Chrissy Teigen Plays a Coconut ‘Plant Manager’ in New Vita Coco Spot

As a mother, supermodel, TV personality, social-media phenom and wife of musician John Legend, Chrissy Teigen doesn’t exactly need another job—let alone one as a plant manager. But that’s what Teigen is now.

At least, that’s what she is in a new spot for Vita Coco.

Shot on a white-sand beach at Key Biscayne, Florida, the spot below shows Teigen wearing an unbuttoned brown custodial uniform and lounging beneath a coconut tree. A voiceover explains that a plant manager’s central job is to “keep track of your employees … make sure they’re producing.” When one of the coconuts falls from the tree, Teigen pats the trunk approvingly and praises it as “employee of the month.”

The conceit here is that the Vita Coco’s “plant” is simply a tree on a tropical island. As for the plant manager, she’s got a pretty chill job. Sardonic humor aside, the underlying brand message here is both serious and succinct: Vita Coco’s coconut water is water from a coconut.

The spot “is just being [as] honest as the product is—we’re not trying to trump it up,” said Chris Sojka, co-founder and CCO of Madwell, the creative shop behind the spot, which scouted beaches all over the tropics before settling on this one. It’s a bit of stagecraft, since Vita Coco’s coconuts actually come from all over the world. In the end, Sojka settled on this “idealized beach” just south of Miami, since it had “the right vibe.”

The TV campaign breaks on April 4 and will air on major networks including NBC, CBS, AMC and Bravo.

This isn’t the first time Teigen has sung the praises of Vita Coco. Last summer, she shot a series of amusing videos on Snapchat, demonstrating the array of uses of the brand’s coconut oil. In the videos, Teigen fries eggs with the oil, spreads it on toast, shaves her legs with it, gives her new baby Luna a toe rubdown with it, uses it as a lip balm and—most memorably—appears in a pool with a coconuts filter in place of her bikini top. “Vita Coco sent me 862 jars of coconut oil—and one sexy bikini,” Teigen said.

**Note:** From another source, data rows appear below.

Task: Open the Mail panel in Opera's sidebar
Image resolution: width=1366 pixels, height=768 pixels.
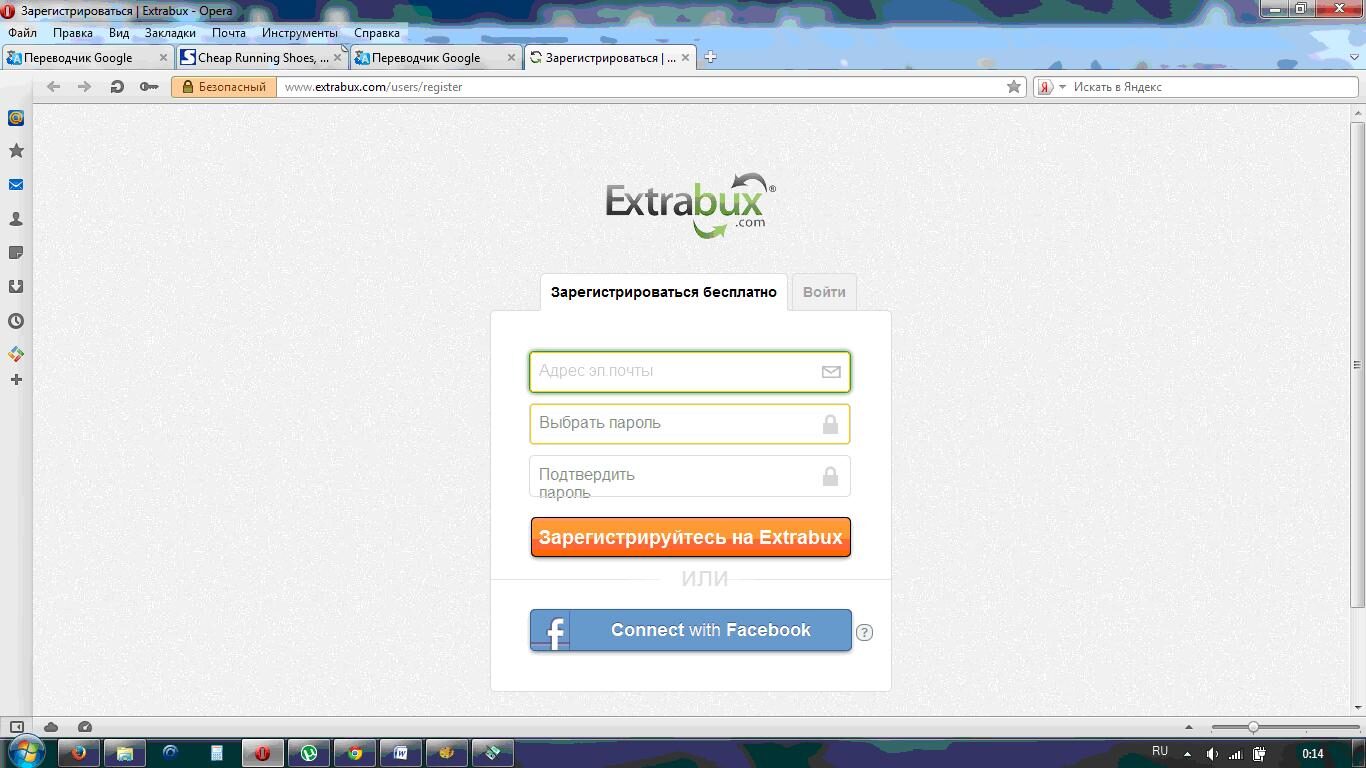Action: [15, 184]
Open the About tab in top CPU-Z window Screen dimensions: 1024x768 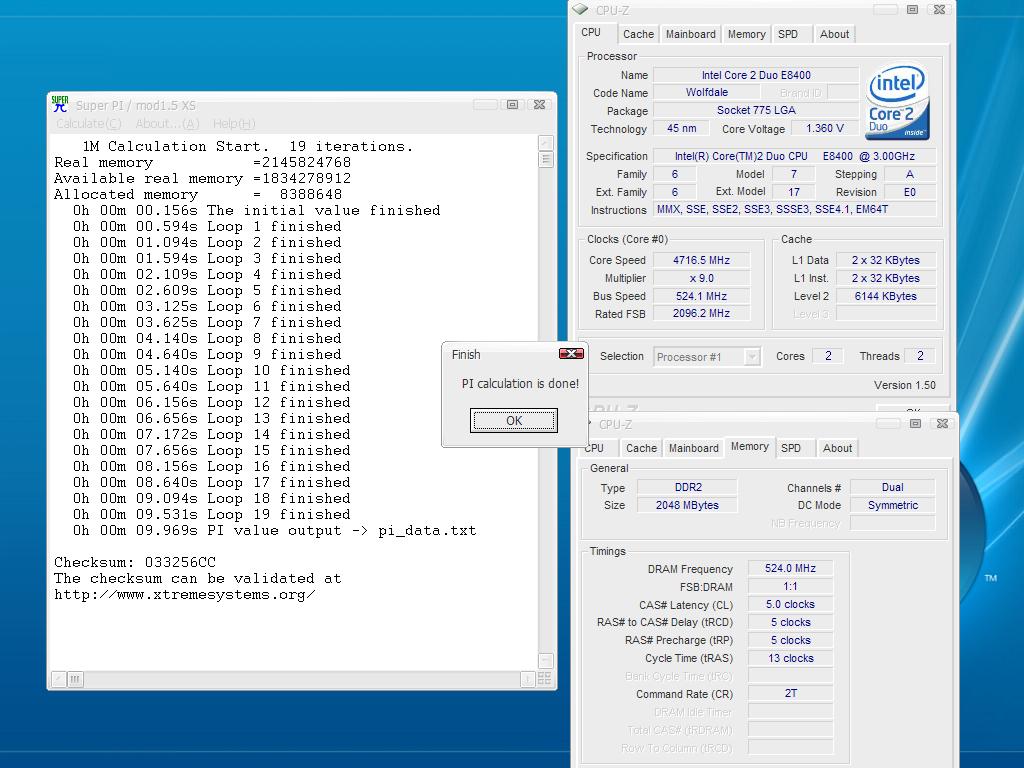click(834, 34)
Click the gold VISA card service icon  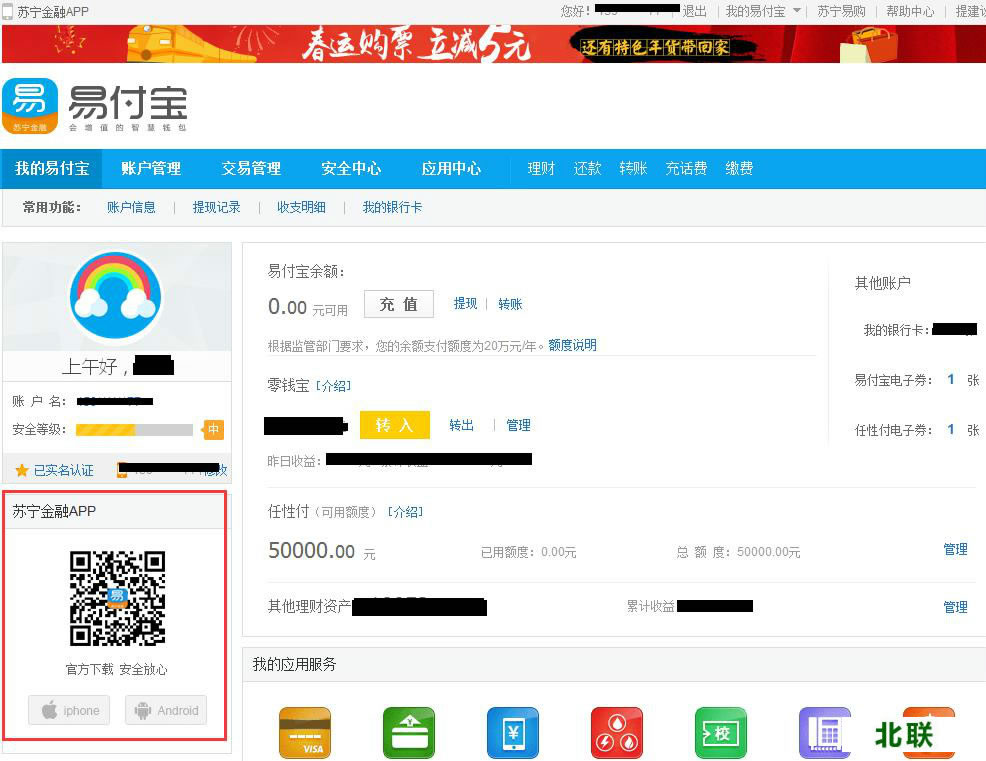(x=305, y=733)
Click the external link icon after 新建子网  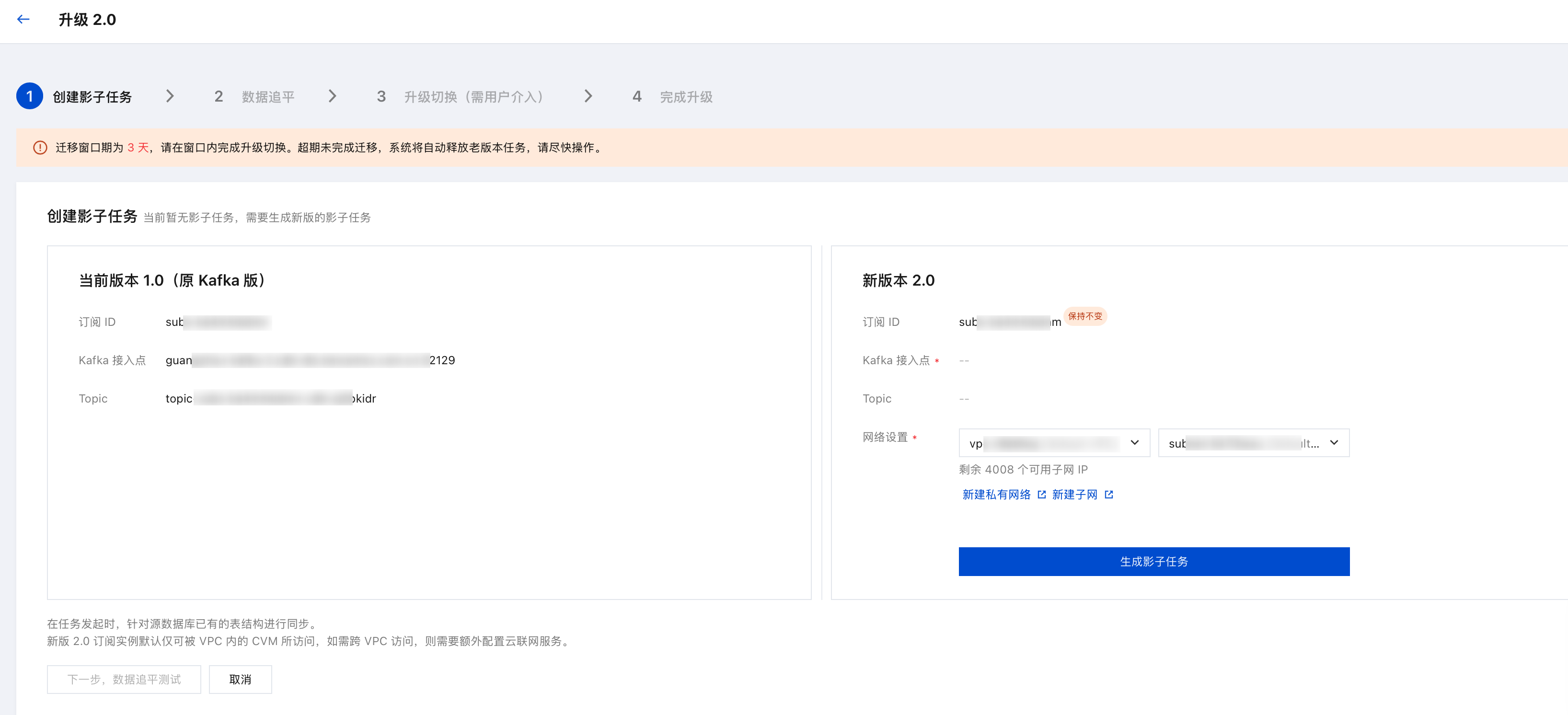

The experience of working with Teigen on the Snapchat videos, said Vita Coco’s vice president of marketing Charles van Es, “was fun. She is so easygoing and she completely got everything.” It made the model a natural candidate for the current, more ambitious campaign.

Nevertheless, Sojka said, the spot was conceived and written before the brand approached Teigen officially. “We wanted to create an iconic character—the plant manager—someone who could be in commercials in the future and across channels,” he said.

It seemed pretty clear from the start, though, that Teigen was a natural fit, and probably the only real choice for the creative being planned. “We kept circling back to how Teigen is a perfect mixture of the self-effacing human, aspirational beauty, health and fitness,” Sojka said.

Any brand with deep enough pockets can hire a celebrity to hawk a product, but the art of a credible endorsement rests on a delicate balance of plausibility and authenticity: A feeling that the star in question actually uses the product, in addition to having a personality that dovetails with what it represents. Van Es believes that Teigen checks off all of those boxes.

“She’s perfect for the brand,” he said. As a product, Vita Coco positions itself as credible, natural, likeable and free of pretension—all qualities that Teigen already has. “She’s a mother and a chef and a Sports Illustrated model. She’s very funny and doesn’t take herself too seriously,” van Es added. “When people see her on the beach with a Vita Coco, they’ll believe, hopefully, that these are the things she’d be saying. We feel good about this.”

Vita Coco also feels good about the category its in, which by all indicators is ripe for growth. According to Mintel’s 2016 report on juice and juice drinks, “coconut water has exploded in profile in the global beverages market, and it has been one of the big business successes of the past decade.”

Neither Mintel nor IRI track coconut water as a category, but van Es estimates that it’s worth $1.5 billion domestically, and has a global market that’s bigger still. It’s one reason why, after years of grassroots marketing like handing out samples on the street and at music festivals, Vita Coco felt it was time to take the next step in its marketing evolution.

“We think this is the moment to really get a lot more awareness for the brand,” he said. “That’s how we got to doing TV.”